[Records shown Boundary: Start]

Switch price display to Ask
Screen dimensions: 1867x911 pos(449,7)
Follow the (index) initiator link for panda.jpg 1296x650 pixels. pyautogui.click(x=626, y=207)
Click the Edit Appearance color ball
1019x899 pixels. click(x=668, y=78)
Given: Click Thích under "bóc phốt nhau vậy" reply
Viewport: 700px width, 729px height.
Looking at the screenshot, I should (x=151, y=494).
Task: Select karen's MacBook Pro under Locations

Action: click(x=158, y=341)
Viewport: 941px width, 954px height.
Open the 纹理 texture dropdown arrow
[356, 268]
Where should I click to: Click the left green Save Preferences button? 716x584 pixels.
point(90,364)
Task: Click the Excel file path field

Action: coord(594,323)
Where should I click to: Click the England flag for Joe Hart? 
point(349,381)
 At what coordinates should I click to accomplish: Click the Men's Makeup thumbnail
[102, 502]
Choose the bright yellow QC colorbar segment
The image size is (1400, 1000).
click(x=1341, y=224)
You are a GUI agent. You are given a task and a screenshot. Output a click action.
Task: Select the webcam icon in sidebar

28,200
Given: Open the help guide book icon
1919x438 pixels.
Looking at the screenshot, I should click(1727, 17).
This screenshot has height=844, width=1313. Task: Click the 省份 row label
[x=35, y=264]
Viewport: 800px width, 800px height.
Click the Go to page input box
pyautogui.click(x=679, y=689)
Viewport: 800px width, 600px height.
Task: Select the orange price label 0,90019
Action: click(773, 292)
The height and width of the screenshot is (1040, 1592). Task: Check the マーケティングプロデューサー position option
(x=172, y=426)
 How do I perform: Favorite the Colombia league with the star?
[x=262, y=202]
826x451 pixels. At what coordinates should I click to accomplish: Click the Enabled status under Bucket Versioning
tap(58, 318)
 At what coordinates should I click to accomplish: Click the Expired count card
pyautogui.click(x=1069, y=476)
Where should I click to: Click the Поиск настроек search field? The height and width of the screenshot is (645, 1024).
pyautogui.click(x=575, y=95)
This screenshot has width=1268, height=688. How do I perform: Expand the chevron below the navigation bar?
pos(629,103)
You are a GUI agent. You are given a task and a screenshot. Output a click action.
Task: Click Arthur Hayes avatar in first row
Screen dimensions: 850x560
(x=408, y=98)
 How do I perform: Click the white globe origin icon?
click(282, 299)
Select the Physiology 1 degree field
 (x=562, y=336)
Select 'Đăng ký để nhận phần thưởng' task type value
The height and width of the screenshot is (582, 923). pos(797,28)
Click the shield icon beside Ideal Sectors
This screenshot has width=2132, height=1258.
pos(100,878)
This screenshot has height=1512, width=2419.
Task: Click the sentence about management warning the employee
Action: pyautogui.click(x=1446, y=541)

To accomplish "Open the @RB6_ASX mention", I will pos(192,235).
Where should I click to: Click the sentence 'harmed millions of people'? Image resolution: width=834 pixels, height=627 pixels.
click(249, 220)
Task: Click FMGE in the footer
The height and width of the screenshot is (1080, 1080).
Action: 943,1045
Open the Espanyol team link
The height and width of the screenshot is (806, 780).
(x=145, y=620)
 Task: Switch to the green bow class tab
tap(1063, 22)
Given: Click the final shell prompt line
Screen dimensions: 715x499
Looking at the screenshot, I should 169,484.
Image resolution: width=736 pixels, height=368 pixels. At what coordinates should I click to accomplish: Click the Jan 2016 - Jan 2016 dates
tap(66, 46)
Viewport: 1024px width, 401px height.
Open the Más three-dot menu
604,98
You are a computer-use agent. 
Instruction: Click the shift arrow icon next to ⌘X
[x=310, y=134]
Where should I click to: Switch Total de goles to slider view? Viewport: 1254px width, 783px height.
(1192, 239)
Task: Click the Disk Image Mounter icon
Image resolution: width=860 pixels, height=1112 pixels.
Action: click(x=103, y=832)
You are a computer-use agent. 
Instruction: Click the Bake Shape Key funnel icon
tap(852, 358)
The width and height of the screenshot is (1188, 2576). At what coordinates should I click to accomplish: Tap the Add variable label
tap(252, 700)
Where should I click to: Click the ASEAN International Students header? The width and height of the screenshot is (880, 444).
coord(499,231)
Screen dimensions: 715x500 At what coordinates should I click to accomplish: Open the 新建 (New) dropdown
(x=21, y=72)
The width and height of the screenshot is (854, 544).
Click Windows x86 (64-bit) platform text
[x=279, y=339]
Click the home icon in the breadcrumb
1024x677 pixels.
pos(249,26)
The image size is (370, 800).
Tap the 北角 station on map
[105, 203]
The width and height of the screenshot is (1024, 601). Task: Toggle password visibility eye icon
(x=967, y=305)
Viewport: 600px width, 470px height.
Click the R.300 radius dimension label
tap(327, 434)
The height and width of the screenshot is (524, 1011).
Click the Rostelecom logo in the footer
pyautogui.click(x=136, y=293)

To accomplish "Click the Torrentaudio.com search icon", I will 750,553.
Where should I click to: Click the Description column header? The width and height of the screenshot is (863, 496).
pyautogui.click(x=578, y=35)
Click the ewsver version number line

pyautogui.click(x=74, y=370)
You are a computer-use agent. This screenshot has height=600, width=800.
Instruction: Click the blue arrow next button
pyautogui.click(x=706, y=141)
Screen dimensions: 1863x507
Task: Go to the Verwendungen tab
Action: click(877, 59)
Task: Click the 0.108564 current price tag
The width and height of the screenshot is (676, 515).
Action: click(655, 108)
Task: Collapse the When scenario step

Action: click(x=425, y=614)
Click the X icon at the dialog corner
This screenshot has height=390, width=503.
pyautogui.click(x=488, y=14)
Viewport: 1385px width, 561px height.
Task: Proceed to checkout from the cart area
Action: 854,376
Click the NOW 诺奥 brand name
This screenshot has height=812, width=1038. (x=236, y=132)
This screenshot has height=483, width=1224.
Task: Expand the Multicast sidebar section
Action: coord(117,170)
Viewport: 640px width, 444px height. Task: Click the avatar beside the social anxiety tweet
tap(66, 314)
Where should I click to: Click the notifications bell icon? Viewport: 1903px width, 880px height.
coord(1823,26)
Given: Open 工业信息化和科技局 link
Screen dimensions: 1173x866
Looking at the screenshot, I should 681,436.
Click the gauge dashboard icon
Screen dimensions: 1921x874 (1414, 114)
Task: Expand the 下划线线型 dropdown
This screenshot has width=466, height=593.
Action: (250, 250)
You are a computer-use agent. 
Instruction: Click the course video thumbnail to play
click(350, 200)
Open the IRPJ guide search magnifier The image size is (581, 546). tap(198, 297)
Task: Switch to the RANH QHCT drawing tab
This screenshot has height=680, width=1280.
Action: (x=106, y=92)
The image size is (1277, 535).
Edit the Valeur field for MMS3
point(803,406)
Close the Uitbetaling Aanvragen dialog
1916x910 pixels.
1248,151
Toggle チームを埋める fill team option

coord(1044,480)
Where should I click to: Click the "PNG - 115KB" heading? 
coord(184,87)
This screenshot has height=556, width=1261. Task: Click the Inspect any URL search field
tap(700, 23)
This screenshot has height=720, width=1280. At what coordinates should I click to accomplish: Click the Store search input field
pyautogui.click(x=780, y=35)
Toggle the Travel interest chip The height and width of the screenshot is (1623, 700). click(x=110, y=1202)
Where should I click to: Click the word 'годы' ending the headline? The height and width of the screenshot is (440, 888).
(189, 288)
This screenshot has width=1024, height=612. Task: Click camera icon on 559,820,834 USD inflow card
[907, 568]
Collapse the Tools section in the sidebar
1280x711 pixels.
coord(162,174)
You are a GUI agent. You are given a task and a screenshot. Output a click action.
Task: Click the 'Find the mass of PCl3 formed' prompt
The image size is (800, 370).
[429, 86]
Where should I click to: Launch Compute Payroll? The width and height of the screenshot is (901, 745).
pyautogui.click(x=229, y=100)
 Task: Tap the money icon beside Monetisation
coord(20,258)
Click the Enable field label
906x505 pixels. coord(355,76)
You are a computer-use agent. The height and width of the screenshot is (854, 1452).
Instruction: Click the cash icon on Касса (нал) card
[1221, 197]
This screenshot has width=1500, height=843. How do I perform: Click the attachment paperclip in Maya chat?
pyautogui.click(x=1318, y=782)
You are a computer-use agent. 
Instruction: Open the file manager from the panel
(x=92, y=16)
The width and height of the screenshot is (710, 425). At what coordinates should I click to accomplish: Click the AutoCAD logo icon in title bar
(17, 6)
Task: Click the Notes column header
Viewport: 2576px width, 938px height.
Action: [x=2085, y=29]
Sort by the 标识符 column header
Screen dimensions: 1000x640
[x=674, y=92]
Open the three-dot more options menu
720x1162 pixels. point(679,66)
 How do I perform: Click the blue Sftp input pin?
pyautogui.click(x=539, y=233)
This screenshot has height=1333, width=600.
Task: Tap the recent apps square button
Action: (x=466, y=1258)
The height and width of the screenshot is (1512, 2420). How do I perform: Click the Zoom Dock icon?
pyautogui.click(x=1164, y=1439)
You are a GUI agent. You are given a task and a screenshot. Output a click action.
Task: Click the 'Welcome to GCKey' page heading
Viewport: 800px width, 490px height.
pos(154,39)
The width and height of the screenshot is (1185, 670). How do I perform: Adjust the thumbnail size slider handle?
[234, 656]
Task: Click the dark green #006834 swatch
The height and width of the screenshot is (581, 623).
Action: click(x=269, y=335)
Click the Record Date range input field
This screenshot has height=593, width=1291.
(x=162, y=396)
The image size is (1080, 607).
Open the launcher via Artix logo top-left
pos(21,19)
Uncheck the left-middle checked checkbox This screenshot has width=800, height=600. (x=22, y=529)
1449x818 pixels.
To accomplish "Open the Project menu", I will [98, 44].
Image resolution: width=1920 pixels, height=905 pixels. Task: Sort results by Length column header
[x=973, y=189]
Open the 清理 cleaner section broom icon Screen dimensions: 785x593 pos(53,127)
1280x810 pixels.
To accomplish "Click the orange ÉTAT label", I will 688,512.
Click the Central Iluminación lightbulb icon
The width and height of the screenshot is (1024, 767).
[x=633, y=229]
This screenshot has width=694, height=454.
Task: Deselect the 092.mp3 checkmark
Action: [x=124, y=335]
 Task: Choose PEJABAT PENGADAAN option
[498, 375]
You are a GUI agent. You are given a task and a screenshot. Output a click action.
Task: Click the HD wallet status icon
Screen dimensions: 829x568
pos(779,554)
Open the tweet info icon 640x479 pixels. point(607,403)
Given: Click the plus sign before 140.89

[Records shown Boundary: End]

● Exercise details:
Extract every line above that contains the word "guide".

● Task result:
Given: Open the help guide book icon
Open the IRPJ guide search magnifier The image size is (581, 546). tap(198, 297)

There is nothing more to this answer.